ABOUT THIS EXERCISE
All pictures are to be excluded when the data below is output verbatim.

Records from a data collection:
* * * * * * *

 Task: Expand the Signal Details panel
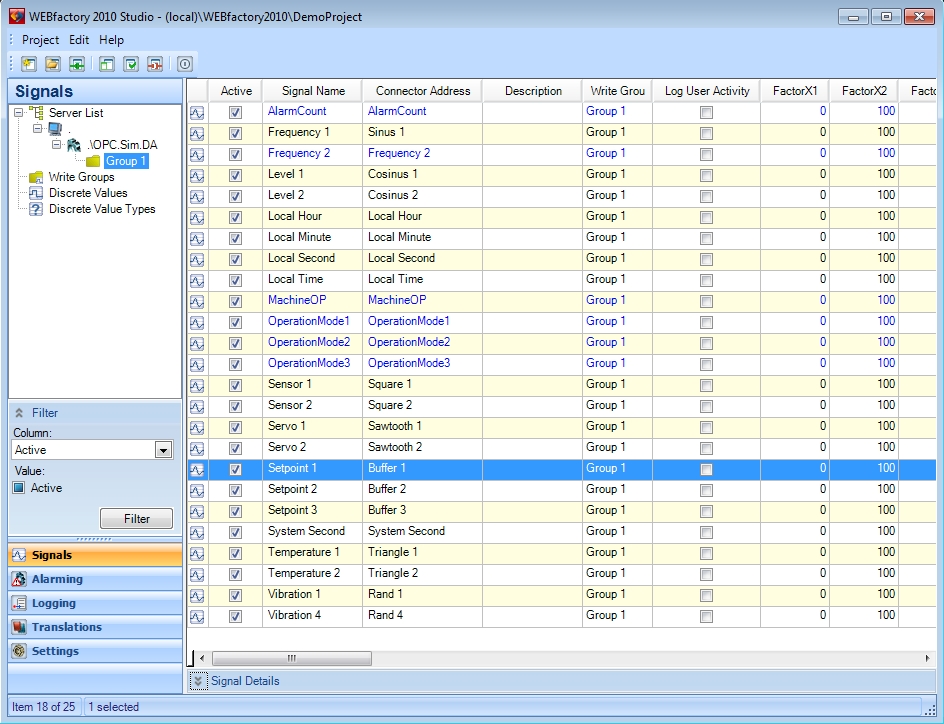tap(198, 681)
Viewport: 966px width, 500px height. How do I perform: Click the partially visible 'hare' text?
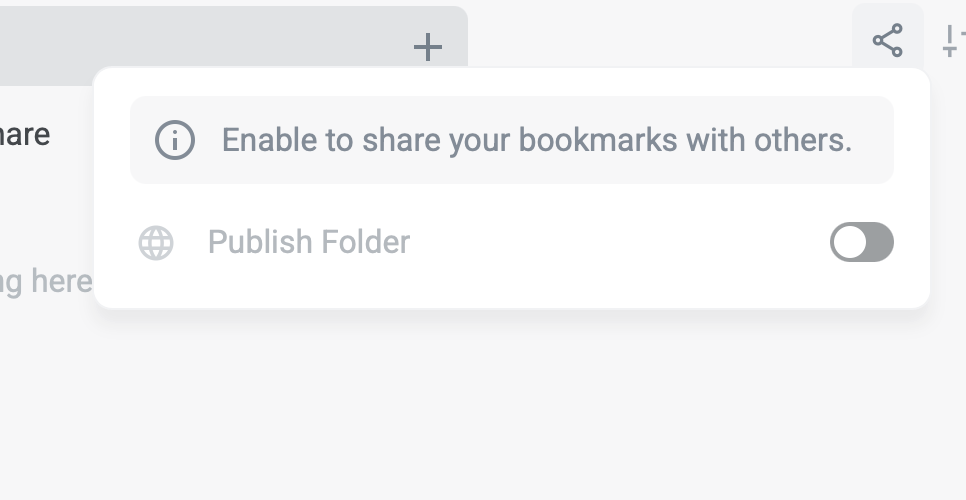click(25, 134)
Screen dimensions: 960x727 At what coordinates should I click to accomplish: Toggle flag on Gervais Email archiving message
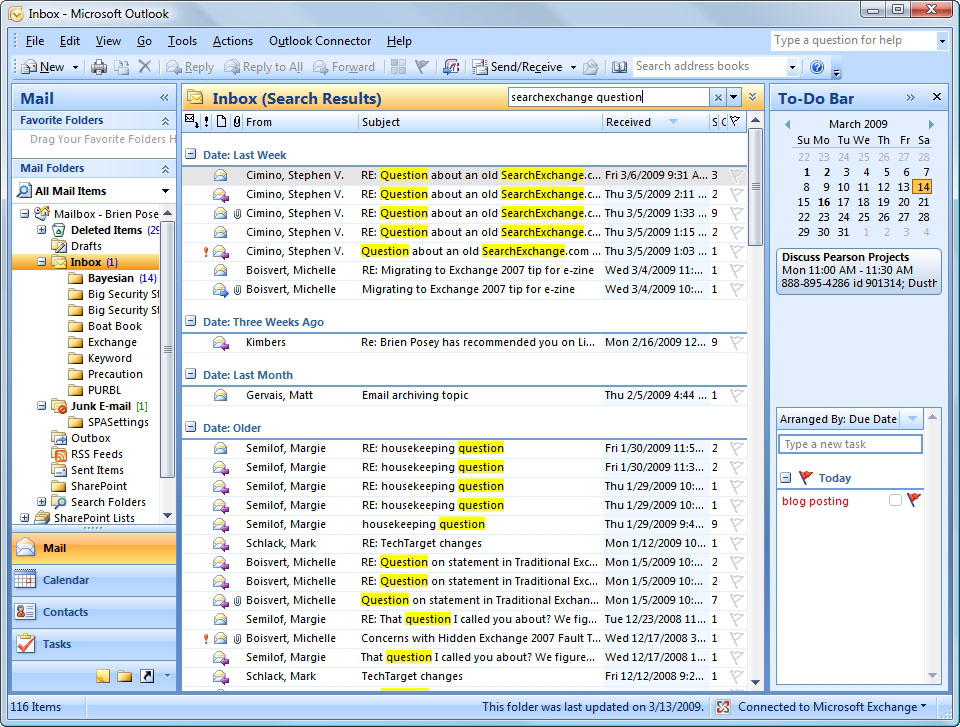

* * * * * * *

WRITTEN REPLY
 Task: Expand the Signal Details panel
tap(198, 681)
Viewport: 966px width, 500px height. How do I perform: Click the partially visible 'hare' text?
click(25, 134)
Screen dimensions: 960x727 At what coordinates should I click to accomplish: Toggle flag on Gervais Email archiving message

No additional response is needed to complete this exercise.